Every language with a GC has this problem. If you want a library to be used in both Java and Python you don't write it in either Java nor Python, you write it in C++ or another language without a GC and import that to Java and Python. Trying to import a Java library in Python or vice versa is horrible, since GC's are very hard to work with from outside the language ecosystem.


I don't know about Java, but it's trivial to import a .NET library in Python with a high-level mapping that takes care of everything GC-related automatically:

http://pythonnet.github.io/

I don't see any reason why something like this cannot exist for Java, if it doesn't already.


But this is exactly the point, it is possible, but once you import such library into Python, you are running both Python runtime and .NET runtime, both having their own GC implementations and many other processes.


But every language needs to get a foothold within its hype period. In a few years the hype for Rust will die down, at that point you wont get new blood unless they are forced to learn it so it will be hard to grow.

→ **Supplied records**
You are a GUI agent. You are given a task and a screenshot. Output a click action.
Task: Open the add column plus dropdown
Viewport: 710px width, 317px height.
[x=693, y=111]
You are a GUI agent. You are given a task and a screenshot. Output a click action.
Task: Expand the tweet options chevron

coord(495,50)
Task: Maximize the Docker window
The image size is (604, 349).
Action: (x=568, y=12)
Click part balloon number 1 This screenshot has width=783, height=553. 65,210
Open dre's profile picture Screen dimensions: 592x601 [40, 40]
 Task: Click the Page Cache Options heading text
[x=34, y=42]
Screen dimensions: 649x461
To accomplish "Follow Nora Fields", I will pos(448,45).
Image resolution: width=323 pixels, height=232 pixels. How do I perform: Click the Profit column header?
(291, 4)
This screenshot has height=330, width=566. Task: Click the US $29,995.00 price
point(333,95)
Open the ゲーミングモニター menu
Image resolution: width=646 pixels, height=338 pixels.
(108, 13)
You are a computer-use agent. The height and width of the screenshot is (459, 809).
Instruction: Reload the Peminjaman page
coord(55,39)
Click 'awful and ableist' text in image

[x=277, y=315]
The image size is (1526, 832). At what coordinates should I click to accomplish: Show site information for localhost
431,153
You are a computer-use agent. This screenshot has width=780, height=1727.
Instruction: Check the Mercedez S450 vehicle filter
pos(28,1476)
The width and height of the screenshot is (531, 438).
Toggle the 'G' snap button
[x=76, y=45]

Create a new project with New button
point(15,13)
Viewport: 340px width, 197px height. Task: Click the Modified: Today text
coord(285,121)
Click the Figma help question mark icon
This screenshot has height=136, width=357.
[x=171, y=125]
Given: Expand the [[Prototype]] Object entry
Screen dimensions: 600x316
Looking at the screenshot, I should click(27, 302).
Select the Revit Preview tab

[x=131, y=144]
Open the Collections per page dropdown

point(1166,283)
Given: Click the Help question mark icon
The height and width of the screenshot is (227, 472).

→ **Tasks for this exercise**
A) In the records, rewrite the stretch from the line containing "Open the ゲーミングモニター menu" through the end of the records, swapping "question mark icon" for "help icon" and leaving everything else unchanged.
B) Continue the discussion about garbage-collected languages and library interop from the point where it stops.

→ **In response**
A)
Open the ゲーミングモニター menu
Image resolution: width=646 pixels, height=338 pixels.
(108, 13)
You are a computer-use agent. The height and width of the screenshot is (459, 809).
Instruction: Reload the Peminjaman page
coord(55,39)
Click 'awful and ableist' text in image

[x=277, y=315]
The image size is (1526, 832). At what coordinates should I click to accomplish: Show site information for localhost
431,153
You are a computer-use agent. This screenshot has width=780, height=1727.
Instruction: Check the Mercedez S450 vehicle filter
pos(28,1476)
The width and height of the screenshot is (531, 438).
Toggle the 'G' snap button
[x=76, y=45]

Create a new project with New button
point(15,13)
Viewport: 340px width, 197px height. Task: Click the Modified: Today text
coord(285,121)
Click the Figma help help icon
This screenshot has height=136, width=357.
[x=171, y=125]
Given: Expand the [[Prototype]] Object entry
Screen dimensions: 600x316
Looking at the screenshot, I should click(27, 302).
Select the Revit Preview tab

[x=131, y=144]
Open the Collections per page dropdown

point(1166,283)
Given: Click the Help help icon
The height and width of the screenshot is (227, 472).

B)
Programmers are forced to learn C++ since many jobs require it. Students were forced to learn Python since teachers choose it as a language at universities. You need some reason like this for a language to thrive after its hype cycle is over, and currently there are no such reasons forcing programmers to learn Rust and it doesn't look like there will be any within a few years either.


Except I didn't say "most languages are peaked at 10 years"; I said virtually all languages reached or neared the ballpark of their peak at age 10, from the most to the least successful ones, and those include C, C++, and D. I think Python might be the only counterexample. So it's always possible that some other language would be another exception, but there's nothing today to indicate that Rust is gearing to be such an exception or that it is substantially different from all the languages in all domains that have exhibited that behaviour.

I do agree that it's more likely that Rust is an exception than, say, Scala or perhaps even Go, but the same would be true for, say, Carbon. I.e. while the likelihood is higher, there's nothing at the moment that would indicate that's what's happening.

Obviously Rust has garnered more enthusiasm among PL fans than D ever did, and its peak would probably be higher, but technical enthusiasm and hype is very weakly correlated with long-term success in the world of programming languages. Most charitably you could say it's a necessary condition, but it is very clearly not a sufficient one.


Yes, Python is the only outlier.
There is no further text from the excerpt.